Scottsdale recently established a working group to “examine existing laws and tools available to the city of Scottsdale regarding short-term rentals.”
Basically, since the state legislature didn’t address any of the problems with STRs this past session, towns and cities are now working on solutions of their own. Their efforts are certainly welcome.
May 5 was the second meeting for the working group and it was open for public comment on STRs. This is definitely a “hot button” issue since comments ran to 130 pages. Here is a link so you can see the comments yourself and get a sense of where people stand: https://www.scottsdaleaz.gov/assets/asset85170.aspx
There were a few duplications, but my count is: seven “pro STR” comments (including five from owner/operators), four are “neutral” and 44 are “against STRs”.
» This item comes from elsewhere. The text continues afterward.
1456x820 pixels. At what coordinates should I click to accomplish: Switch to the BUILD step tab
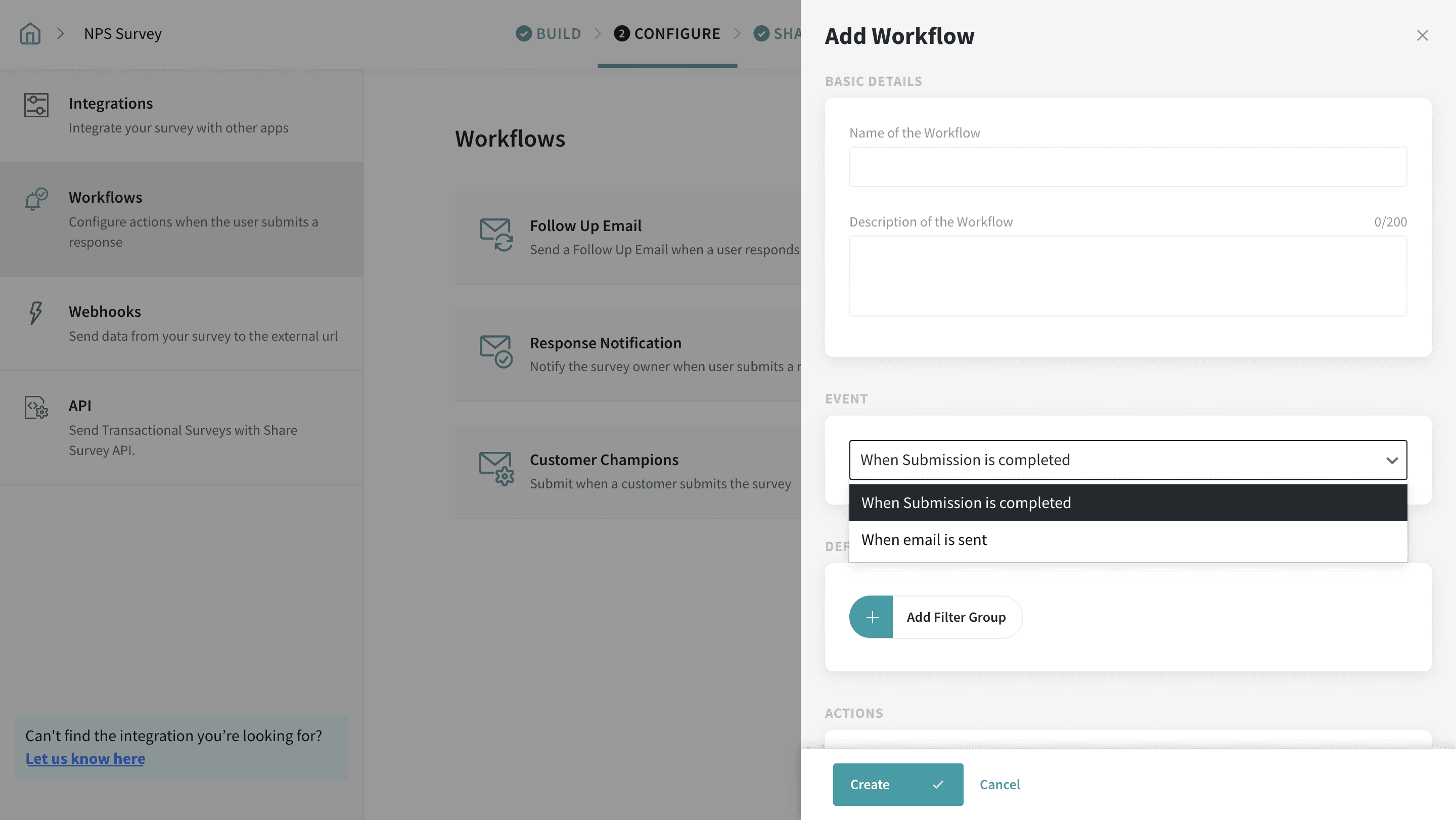click(548, 34)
It really breaks down to five operators who think STRs are great because they can make big money running them, and almost everyone else (80%) with stories of nuisance, nightmares and disruption to their home, family and neighborhood from STRs.
Read the room — unless you are one of the few investors cashing in, people hate having STRs in the neighborhood. There is an obscene imbalance between who profits and who pays the price.
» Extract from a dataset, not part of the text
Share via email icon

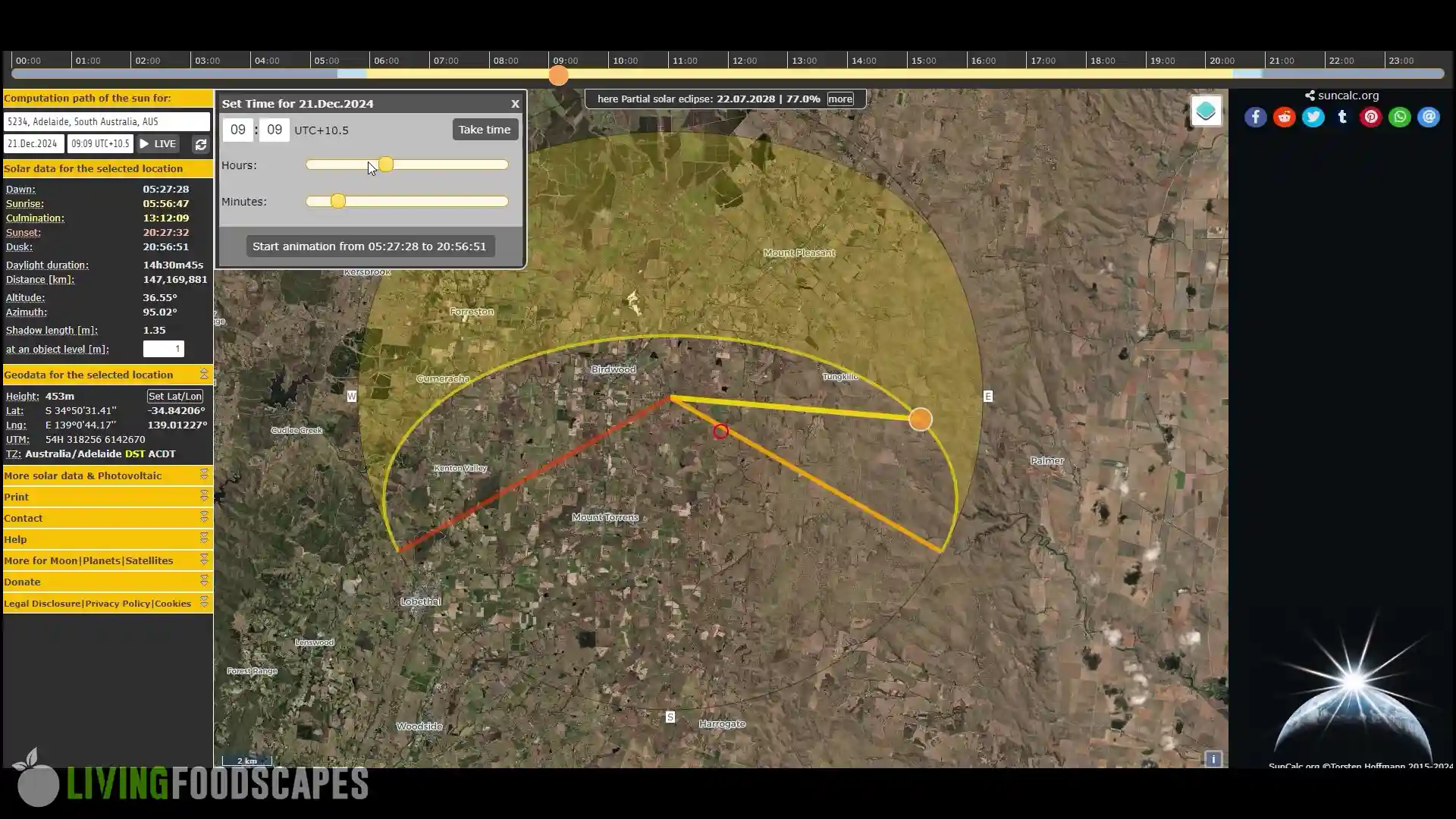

One comment from an owner/operator was that “violations rarely occur at STRs,” happening only 0.1% of the time. This implies things are just peachy keen with STRs, nothing to see here.
But too few violations is exactly the problem. State laws have severely hobbled and handicapped what local jurisdictions can do in terms of enforcement.
State law still prohibits towns and cities from regulating STRs, preventing enforcement and encouraging the chaos to fester.
State law still requires regulations for actual homeowners to be exactly the same as for short-term transients. This defies common sense since people obviously behave differently on a vacation than they do at home.
It also prevents easy, common sense solutions that would allow stronger enforcement for noise, parking and particularly the overcrowding problems at STRs.
Almost 80% of STRs are unregistered in Scottsdale so reported violations are grossly understated. (However, recent numbers from the working group show STRs that are actually registered cause violations at 200 times the rate of actual residents.)
The “verified violation” process is intentionally cumbersome for enforcement. And the sudden intrusion of thousands of unstaffed STRs has created a huge new unfunded enforcement burden on the city.
Looking at the public comments on STRs shows more and stronger enforcement is clearly needed to address the blight of STRs. The state should take the handcuffs off and reinstate local zoning so communities could regulate STRs according to their own needs and standards. Recognize STRs need to be regulated differently than homeowners.
Allow fines to reach meaningful amounts. End STRs freeloading on city services by taxing them accordingly. And by all means follow the Scottsdale working group’s efforts and let your elected representatives at the state and local levels know how you feel about STRs.
Editor’s Note: Mr. Hunter, a Paradise Valley resident, lives between two short-term rentals and hasn’t had a good night’s sleep in over a year.